Danıştay saldırısını gerçekleştiren ve Yücel Özbilgin’i şehit
eden Alparslan Arslan’ı, dönemin hayali örgütü Ergenekon’a bağlamak
gerekiyordu. Ergenekon soruşturmasını yürüten Savcı Zekeriya Öz’ün,
gelişinde koruma verildiğini ve doğrudan cezaevine gidildiğini
öğrendiğimde, Başsavcı Yardımcısı Bekir Selçuk’tan bunun doğru olup
olmadığını sordum. Selçuk, “Böyle bir şey olsa mutlaka
kendisinin haberinin olacağını” belirtti ama yine de
araştıracağını söyledi. Bir gün sonra “Evet, ne yazık ki gelişini
benden bile gizlemişler. Öğrendikleriniz doğru” dedi.
Danıştay sanığı Osman Yıldırım, ağırlaştırılmış hapis cezası
aldıktan sonra mahkeme heyetine hakaretler yağdırmış, “Şeriat
gelecek, bu düzen yıkılacak” demişti. Dosyasının temyiz amacıyla
Yargıtay’a gönderildiği dönemde, Osman Yıldırım, savcılığa mektup
yazdı, “Eylemi Ergenekon Terör Örgütü adına yaptıklarını” söyledi.

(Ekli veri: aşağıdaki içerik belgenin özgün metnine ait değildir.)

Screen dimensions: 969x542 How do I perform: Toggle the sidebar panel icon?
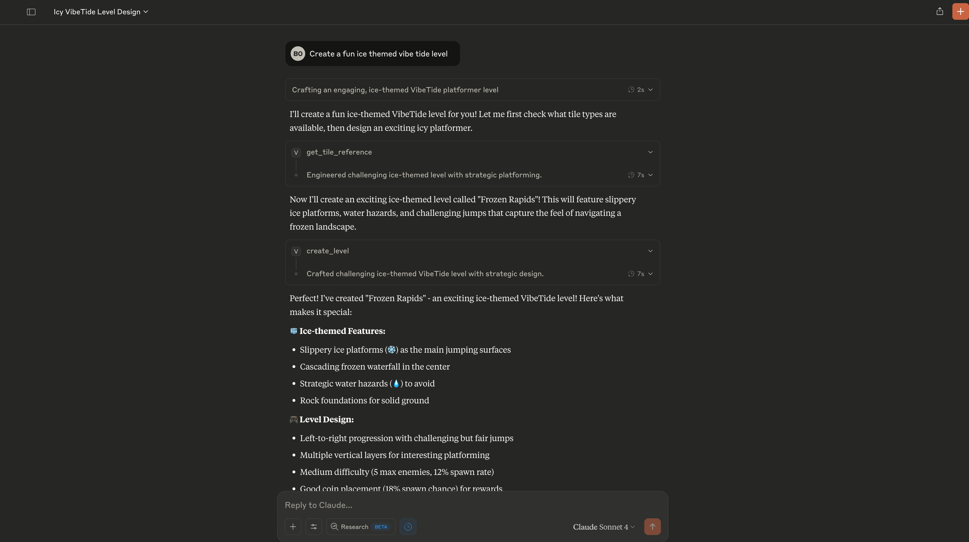click(31, 12)
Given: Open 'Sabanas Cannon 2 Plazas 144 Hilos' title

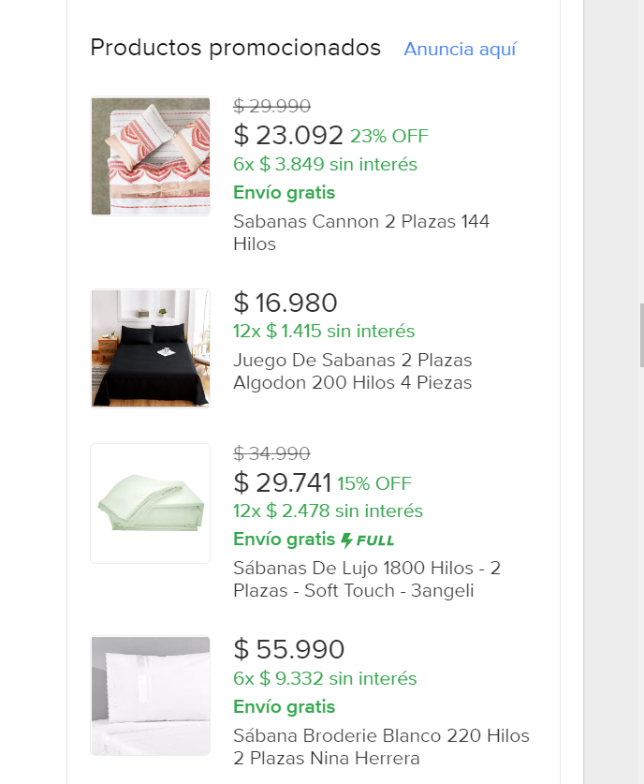Looking at the screenshot, I should coord(361,232).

İşin bir başka boyutu da, bu mektuptan önce kendisini ziyaret eden
avukat, onu da yönlendiren İstanbul’dan gelen emniyet mensupları
vardı.
Ergenekon Örgütüne “silahlı” diyebilmek için Danıştay saldırısının
bu örgüt tarafından gerçekleştirildiği duruşmalarda gündeme
getirildi. Sonuçta, hayali Ergenekon örgütü birden “silahlı terör
örgütü”ne dönüştürüldü, hapis cezaları da buna göre verildi.

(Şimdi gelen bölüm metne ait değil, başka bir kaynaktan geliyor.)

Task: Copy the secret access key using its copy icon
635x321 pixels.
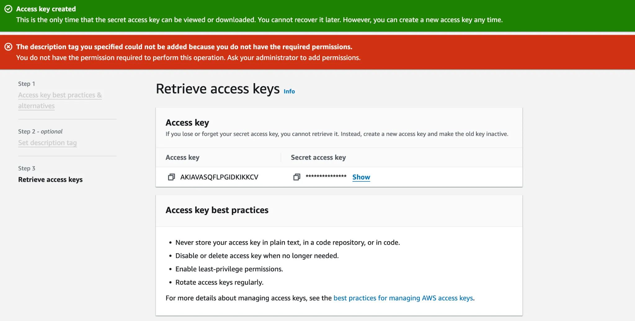Action: [x=296, y=177]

Atatürkçü, laik, çağdaş bilim adamı Dr. Necip Hablemitoğlu’nun
13 yıl önce öldürüldüğü günü çok iyi anımsıyorum. Olay yerine
gittiğimde karanlıkta iki aracın arasında karlar üzerinde
yatıyordu. Eşi Şengül Hanım çırpınıyor ama eşini öldürenleri
sevindirmemek için ağlamıyordu. Eşinin ambulansa konulup
götürüldüğüne kızları daha küçücüktü…
Şengül Hanım, dönemin Başbakanı Abdullah Gül tarafından
Başbakanlık’ta kabul edildi. Kendisine “Bu cinayeti çözmek,
katilleri yakalamak devletin namus borcudur” dedi. Ancak o namus
borcu bugüne kadar hiç ödenmedi.
Bu eylemi kimin gerçekleştirdiği konusunda sadece varsayımlara
dayalı konuşuldu. Sonunda Hablemitoğlu için de bir örgüt bulundu:
Ergenekon Terör Örgütü… Hablemitoğlu’nun bu örgüt tarafından
öldürüldüğüne kamuoyunu inandırmaya çalıştılar. Hiçbir iz, bir
bulgu, elde süpheli olmamasına rağmen ortaya atılan bu iddiaya
kimse inanmayacaktı ama öyle bir hava oluşturulmuştu ki
inanmayanlar da “Ergenekoncu” olarak ilan ediliyordu.